By not being able to truly express themselves and continually suppressing their own emotions, fawns can hold stress in the body. Continually being in the fawning survival mode can also lead to burnout from running around after other people and when fawns ignore their own wellbeing needs. Symptoms may start to show up physically with headaches, migraines, digestive problems, and inflammatory issues.
Dangers of fawning
There are many beautiful qualities about people who fawn – they are highly empathetic, compassionate, giving, and they care a lot about others. The danger lies in their relentless self-sacrificing, especially when it comes from a place of self-betrayal and escaping fear, rather than honor themselves. The price of connection, attachment, and intimacy is not supposed to lead to abandoning your own self.
Fawns are at risk of falling into toxic relationships. Their codependent tendencies leave them vulnerable to narcissist/empath dynamics where they are exposed to more abuse from controlling partners, friendships, or a continuation of the relationship they experienced with their parent/parents in childhood.

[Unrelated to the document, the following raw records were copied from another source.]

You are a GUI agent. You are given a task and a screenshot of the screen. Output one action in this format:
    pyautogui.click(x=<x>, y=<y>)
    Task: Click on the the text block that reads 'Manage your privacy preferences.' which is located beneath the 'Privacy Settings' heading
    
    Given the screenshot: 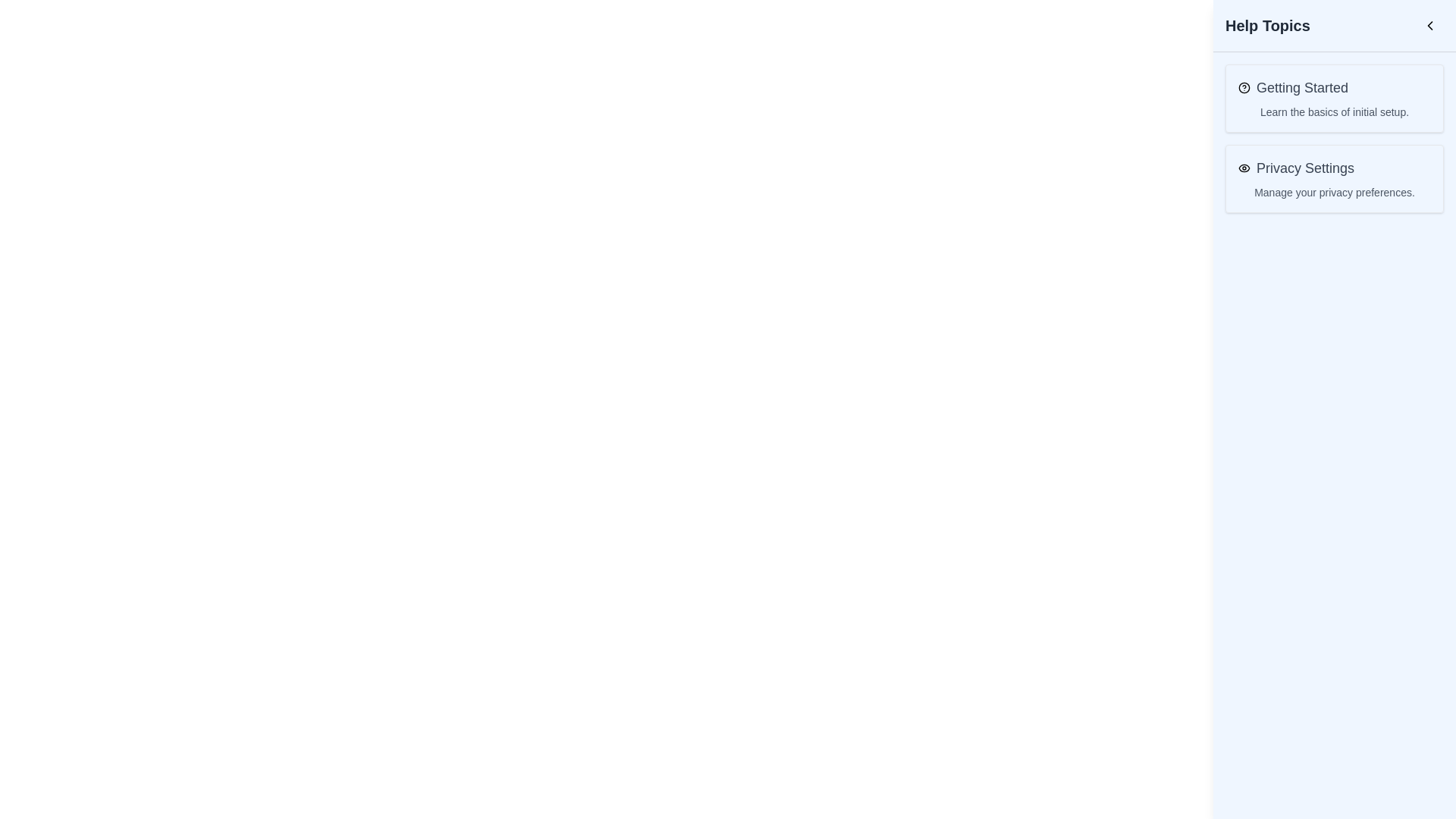 What is the action you would take?
    pyautogui.click(x=1335, y=192)
    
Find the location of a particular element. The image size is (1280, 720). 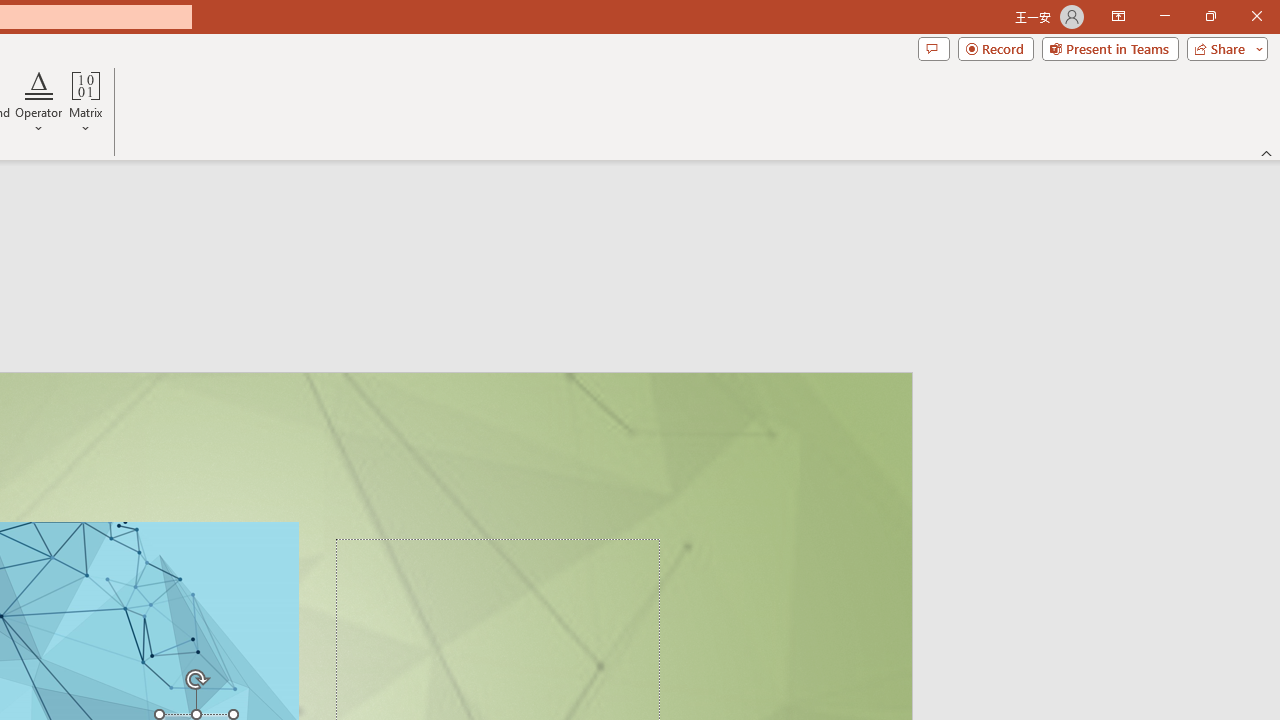

'Operator' is located at coordinates (39, 103).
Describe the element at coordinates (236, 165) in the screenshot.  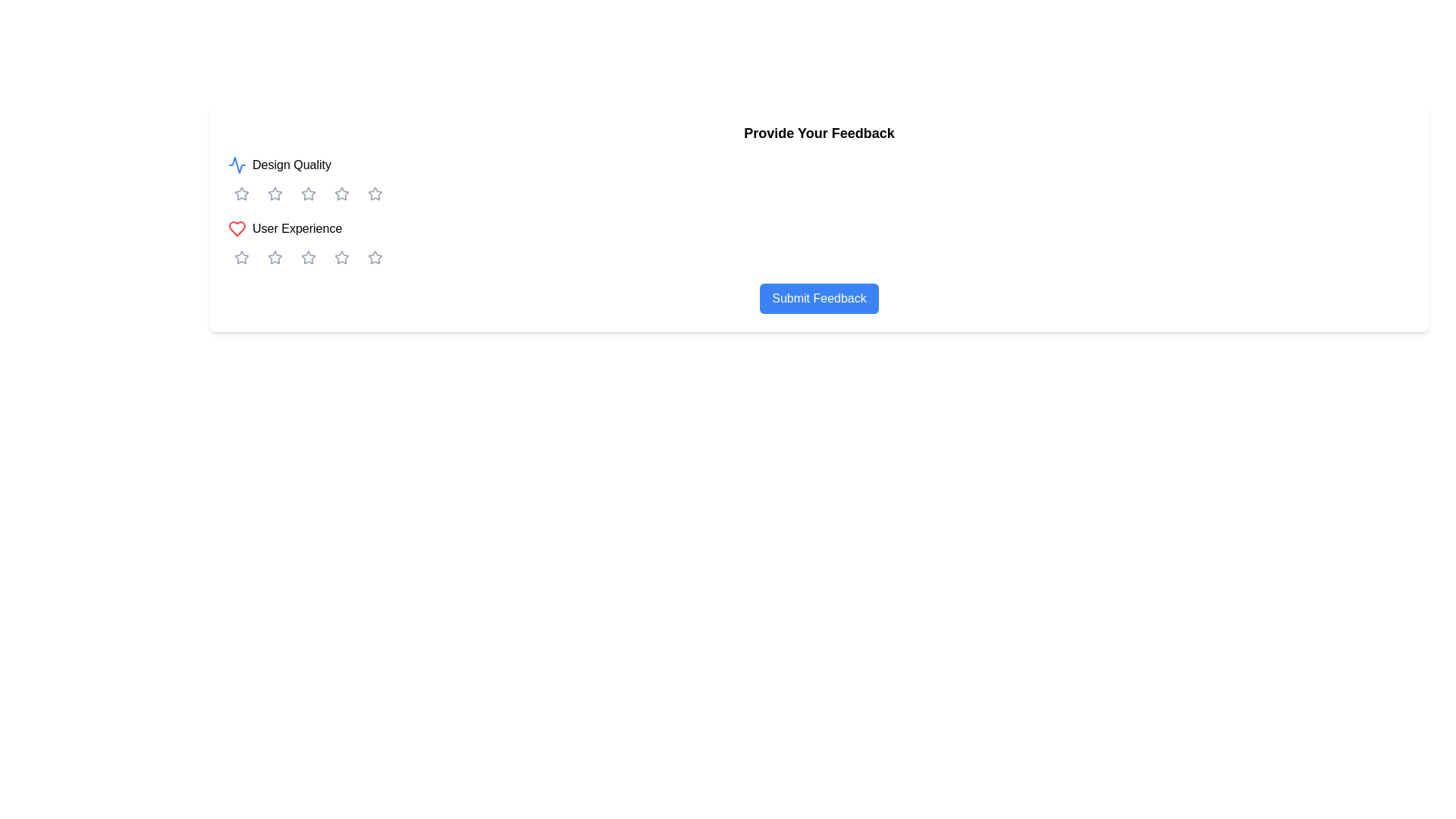
I see `the 'Design Quality' icon, which visually represents the category with a graphical icon adjacent to the text label` at that location.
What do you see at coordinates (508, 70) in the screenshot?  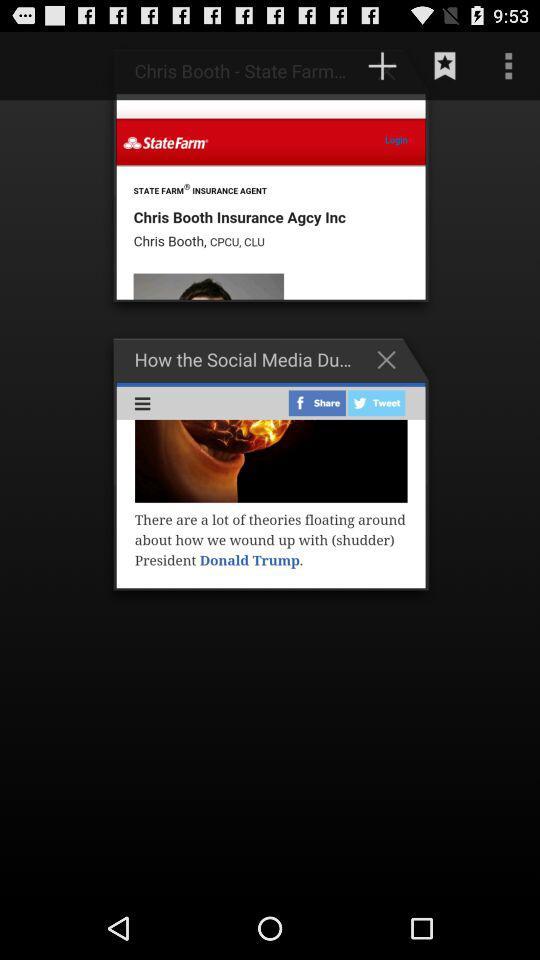 I see `the more icon` at bounding box center [508, 70].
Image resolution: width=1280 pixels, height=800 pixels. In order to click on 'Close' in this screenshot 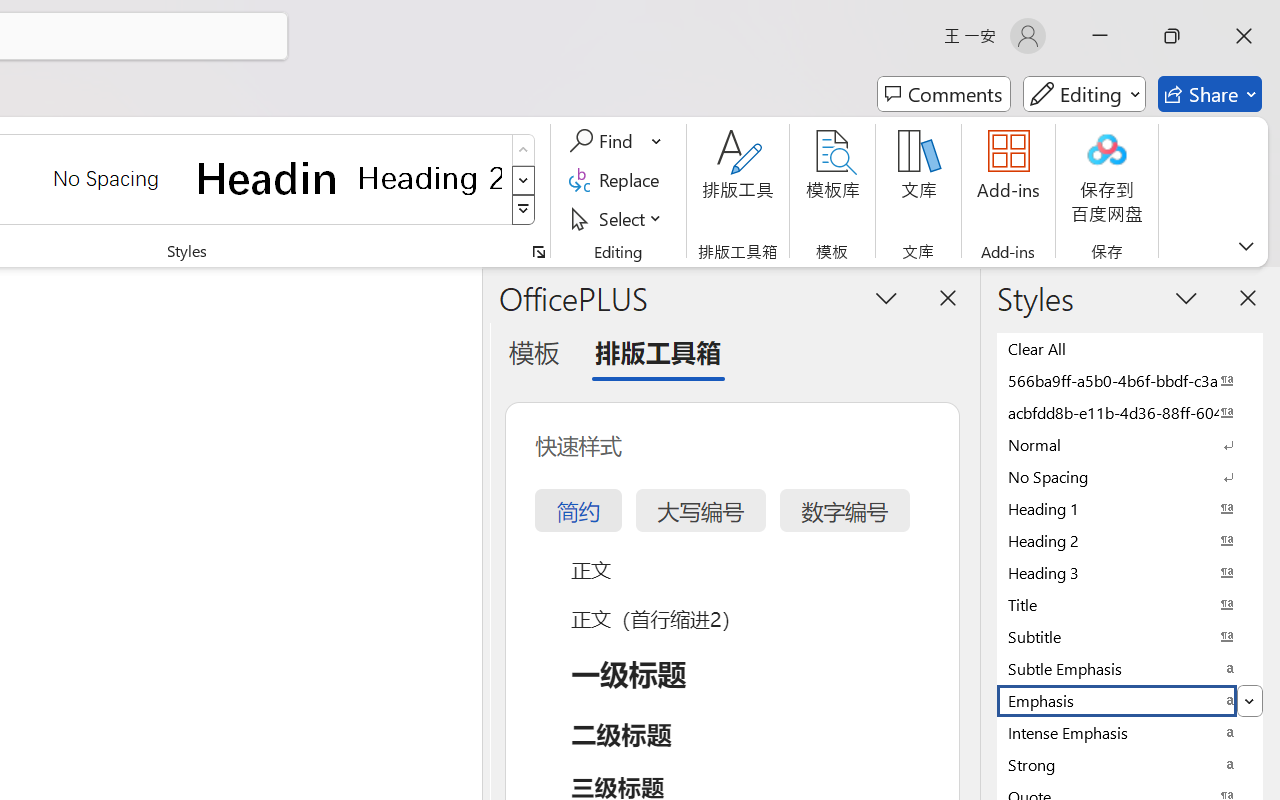, I will do `click(1243, 35)`.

That’s why it is so important for people who fawn to gain a strong sense of who they are, their own wants, needs, and values, rather than being at the mercy of other peoples’ desires. Fawns need to be protective of themselves, and to choose carefully who they give their energy to. It is important for fawns to have an understanding of their own wants, needs, and desires, and to learn healthy self-expression and the freedom to be themselves.
What can we do about it?
Fawning is a learnt response that was developed in childhood. The good news is that we can unlearn this response and use it wisely with whom we choose to. It’s important to learn to conserve our energy, kindness and compassion and share it with those we want to not because we feel we have to. The more awareness we can develop around our fawn response the more we can master our actions, thoughts and feelings. Protecting ourselves, showing ourselves love and kindness and giving ourselves permission live freely and unapologetically is key to living a fiercer life.